Solve the Medical Riddle: She Itches All Over Even Though She has No Rash or Hives, First Week
Editor’s note: Welcome to our ThirdAge feature that gives you a chance to play medical sleuth as we share the details of what happened when a patient presented with a problem that stumped the physician at first.
We’ll start this week by letting you know what the patient told her PCP and how the doctor proceeded with the examination. Next week, the doctor will continue to look for clues to the medical riddle. The third week, we’ll let you know what some people have suggested as possible diagnoses. The fourth week, the doctor will reveal the actual diagnosis. Then we’ll move on to a new riddle for the following month!
The Patient Reports Her Symptoms
Nancy, age 58, woke up in the middle of the night about two months ago with the sensation of itching all over her body. The symptoms have continued even though she has been to a dermatologist. She decided to make an appointment with her primary care physician.
As always in ThirdAge Medical Riddles, the doctor uses the classic S-O-A-P notes as follows:
S=Symptoms or Chief Complaint
A=Assessment or Analysis
P=Treatment Plan or Recommendations
This week, we’ll learn what Nancy told her PCP:
“When I woke up itching all over in the middle of the night after enjoying an evening on our deck with my husband, I thought I must have been bitten by mosquitoes. We had used citronella candles, but they don’t always work. Anyway, I went into the bathroom and turned on the light to check for bites. I saw nothing at all – no bites, no rash, no hives. I rubbed on some Calamine lotion that I had in the medicine cabinet. It didn’t help. After I went back to bed, I slept in fits and starts because of the itching.
“In the morning, I told my husband what was going on. He insisted that I see a dermatologist. I made an appointment for the next day. The dermatologist couldn’t find anything specific. He said I probably just had dry skin. He did prescribe a lotion, so I was happy that I might get some relief. No such luck. In fact over the past few weeks the itching, which has been generalized and not limited to one area of my body, has been getting worse. It’s intense, and scratching doesn’t help. That’s why I decided to come to see you. Maybe I’m going crazy! Could this be all in my head?”

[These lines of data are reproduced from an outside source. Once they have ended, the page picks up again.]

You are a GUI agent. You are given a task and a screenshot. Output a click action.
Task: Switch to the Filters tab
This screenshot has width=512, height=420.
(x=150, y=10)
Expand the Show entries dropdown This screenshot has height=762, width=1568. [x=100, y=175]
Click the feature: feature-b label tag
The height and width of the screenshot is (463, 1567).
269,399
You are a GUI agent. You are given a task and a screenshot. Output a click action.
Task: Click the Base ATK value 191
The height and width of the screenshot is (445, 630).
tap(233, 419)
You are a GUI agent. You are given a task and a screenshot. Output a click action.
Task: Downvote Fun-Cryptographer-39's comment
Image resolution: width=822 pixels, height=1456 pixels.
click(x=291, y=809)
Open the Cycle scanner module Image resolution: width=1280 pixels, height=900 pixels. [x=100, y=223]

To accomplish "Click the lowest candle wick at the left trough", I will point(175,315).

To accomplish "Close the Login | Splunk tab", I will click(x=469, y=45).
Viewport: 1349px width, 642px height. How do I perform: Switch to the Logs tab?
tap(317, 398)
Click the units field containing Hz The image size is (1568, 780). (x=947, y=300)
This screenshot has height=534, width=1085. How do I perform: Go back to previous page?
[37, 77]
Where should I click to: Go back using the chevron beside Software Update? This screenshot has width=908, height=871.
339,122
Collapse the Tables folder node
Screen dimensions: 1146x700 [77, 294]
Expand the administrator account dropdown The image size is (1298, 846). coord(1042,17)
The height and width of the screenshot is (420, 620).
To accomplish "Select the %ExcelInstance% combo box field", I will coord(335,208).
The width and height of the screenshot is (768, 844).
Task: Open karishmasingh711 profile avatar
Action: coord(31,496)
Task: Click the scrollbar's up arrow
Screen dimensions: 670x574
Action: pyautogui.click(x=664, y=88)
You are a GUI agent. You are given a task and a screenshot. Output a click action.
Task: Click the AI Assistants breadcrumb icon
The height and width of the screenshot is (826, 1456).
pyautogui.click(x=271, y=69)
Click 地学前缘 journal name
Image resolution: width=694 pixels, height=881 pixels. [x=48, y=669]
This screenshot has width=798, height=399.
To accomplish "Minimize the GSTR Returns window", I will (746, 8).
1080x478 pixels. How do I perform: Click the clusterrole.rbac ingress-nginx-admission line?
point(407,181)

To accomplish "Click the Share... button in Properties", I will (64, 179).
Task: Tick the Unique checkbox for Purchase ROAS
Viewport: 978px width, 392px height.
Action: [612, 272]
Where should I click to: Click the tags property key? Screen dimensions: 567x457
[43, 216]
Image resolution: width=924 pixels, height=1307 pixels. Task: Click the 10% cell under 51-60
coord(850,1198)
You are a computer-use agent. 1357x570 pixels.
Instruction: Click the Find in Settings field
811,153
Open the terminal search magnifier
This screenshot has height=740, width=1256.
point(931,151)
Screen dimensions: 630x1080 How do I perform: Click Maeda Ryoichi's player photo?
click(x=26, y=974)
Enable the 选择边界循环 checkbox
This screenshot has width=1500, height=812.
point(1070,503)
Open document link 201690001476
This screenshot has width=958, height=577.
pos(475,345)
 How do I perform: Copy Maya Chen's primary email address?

The doctor asked Nancy to identify the lotion her dermatologist had prescribed. Wisely, she had brought it with her to the appointment. She showed it to the doctor. It was a mild steroid cream and topical moisturizer. The doctor told Nancy that the past weeks of sudden onset pruritus – the medical term for itching – might well be caused by dry skin as the dermatologist had suspected. However, since dry skin is more common in the winter than during the warner months, and because the topical lotion had been ineffective and no rash was evident, the doctor wanted to rule out other possibilities.